I cruised a few miles below the speed limit, whipping my head from sidewalk to sidewalk, sure I’d see him the next block down. The next block turned out to be three miles down the road. India’d been right. He was planning on walking the journey from New York to Syracuse on foot.
Not that I needed any more confirmation, but the man was crazy.
His walk was purposeful, his shoulders rolled forward and his hands stuffed into his pockets, likely to stay warm. I could see the fog from his breath from half a block back. Steering over beside him, I rolled down the window.
“Need a ride, cowboy?”
His mouth curved up as he continued down the sidewalk. “Girls shouldn’t offer rides to crazy men roaming the streets late at night.”
I reminded myself I was mad at him and that we were taking a break. After I gave him a lift home. “I like my men crazy.”
Stopping, he turned and walked towards the car. “Then I’d love a ride,” he said, sliding into the passenger seat and smiling over at me. It was the sad kind though because it didn’t hit his eyes.
“Cold?” I asked, turning his seat to the high setting.
He lifted a shoulder. “I’ve been colder.”
I could tell he was hiding something between the lines—like a subliminal message—but I wasn’t sure what.
“Okay then,” I said, hitting cruising speed. “Syracuse or bust?”
Hanging his hands in front of the heater, he looked away from me and stared out the window. “I’ll take ‘or bust.’”
I glanced over at him. The heat blasting through the car heightened Jude’s normally subdued scent. Every breath I inhaled smelled of Jude. Every breath hurt to take. “Of course you would.”
“You and I both know where I’d rather be, but since I can’t have that, then sure, Syracuse will work.”
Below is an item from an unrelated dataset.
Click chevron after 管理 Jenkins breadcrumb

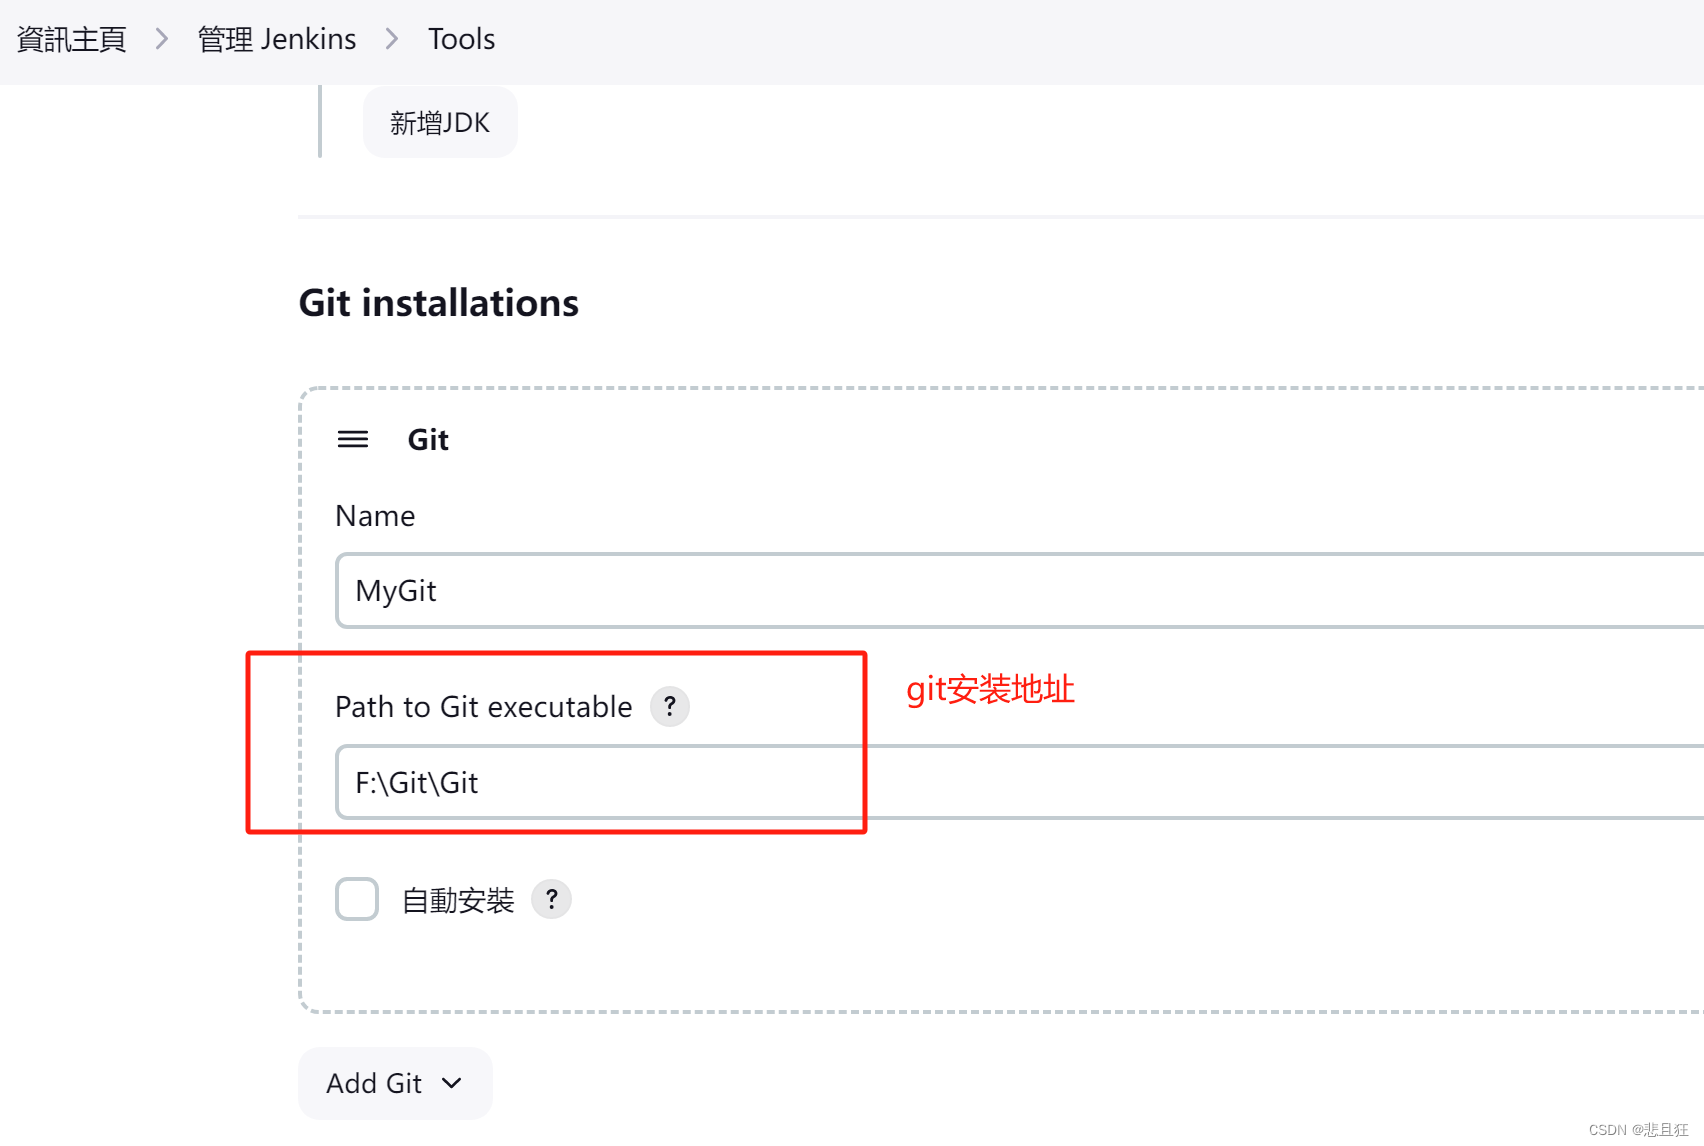(392, 39)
I looked down at the clock glowing neon green in the dark. We’d ticked off a whole five minutes in what was a five hour journey. If he kept throwing these kind of topic punches, I was going to be TKO because we hit the interstate.
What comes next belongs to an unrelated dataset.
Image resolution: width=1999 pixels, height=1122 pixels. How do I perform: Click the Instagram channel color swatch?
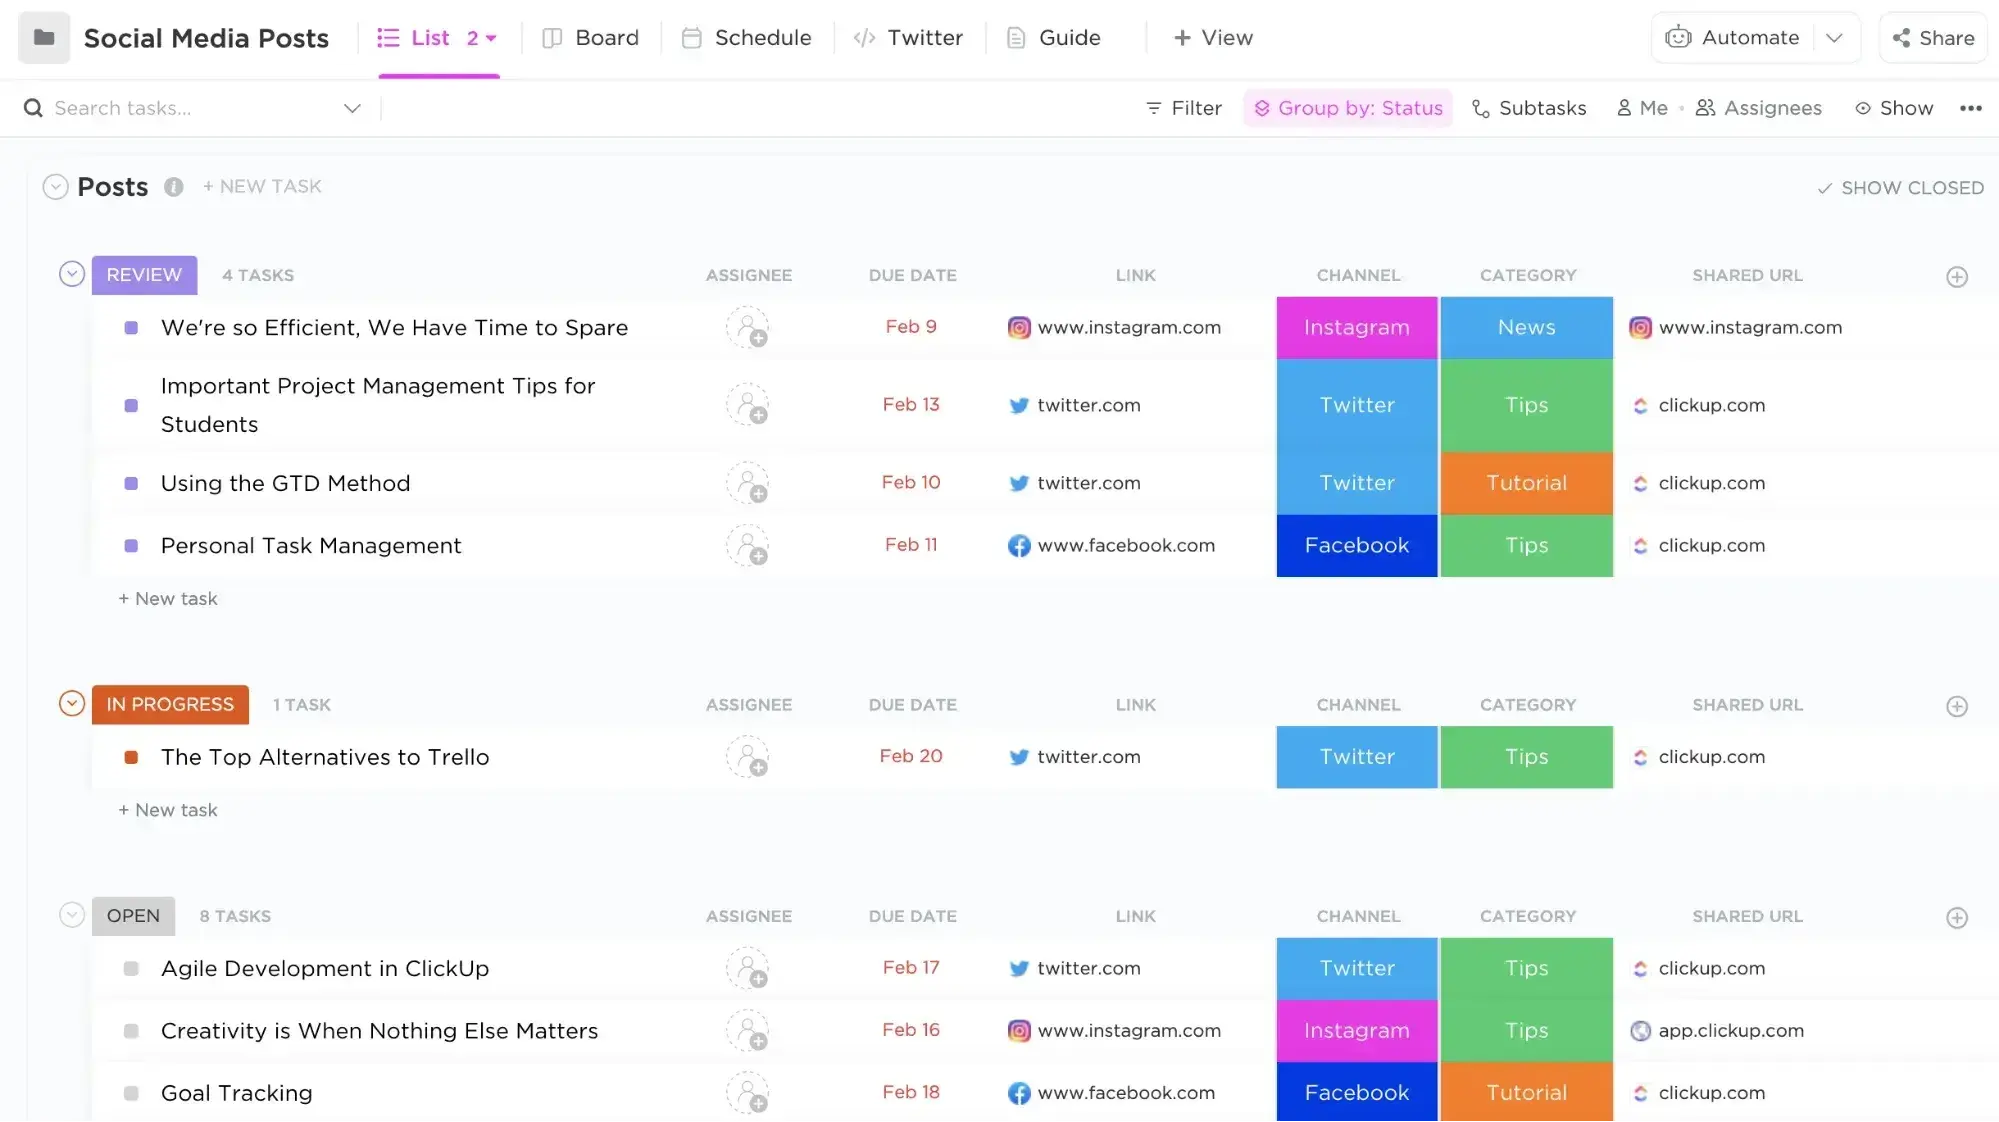tap(1356, 328)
“Could we not do that?” I asked. “I need a break. You agreed to one. But I couldn’t let you walk a million miles in the cold and dark. Can we just play nice?”
“Yeah, Luce,” he said, tilting his head back on the seat rest. “I can play however you want me to play.”
By the time we were cruising down the interstate, Jude and I hadn’t said another word to each other. We’d never mastered the art of small talk and since the heavy stuff was off the table, we settled into an agreed upon silence. Although it didn’t feel quiet.
At the first pit stop, Jude insisted he drive the rest of the way and those were the first and last words he said to me the rest of the way.
CHAPTER TWELVE
I jolted awake, but my jolt fizzled short. I was in the passenger seat of India’s car, the seatbelt tight around me, the morning light just starting to make its way into the car. I was staring at the ceiling since my seat was reclined. Unbuckling my belt, I shifted in my seat.
Jude was reclined in the driver’s seat, awake, and watching me.
“What time is it?” I asked, shifting farther onto my side to look at him straight on.
“A little after five, I think,” he said, the crescents beneath his eyes darkened. I wasn’t sure how long Jude had gone without sleep, but I knew whether it was one night or four nights, it was unhealthy.
I—us being the real stick of dynamite—was as unhealthy for him as he was for me.
My first class was at nine, so there was no way around being late unless I booked twenty miles over the speed limit. “I’ve got to get going,” I said, reaching for the switch on the side of the seat to lift the seat back up.
Jude didn’t move; he just stayed reclined, curled into that position, staring into the space I’d just been asleep in.
Finally, he sighed. “Yeah. I know.”
Moving the seat up, he exited the car. He waited for me as I came around the front, holding the door open and toeing at the ground.
Another goodbye I had to say to Jude, the semi-permanent kind, and I didn’t want to do it again.
“Bye,” I whispered, squeezing past him to crawl into the car. The word stuck in my throat, tasting acrid.
His arms suddenly wrapped around me and pulled me against him, surprising me. He held onto me, refusing to let me go, and I let him. In the past, Jude had always felt like the one holding me up when we were close like this, but now it felt like I was the one holding him up.
Nuzzling into my neck, his body shook once. I was going to start sobbing again if he didn’t let me go.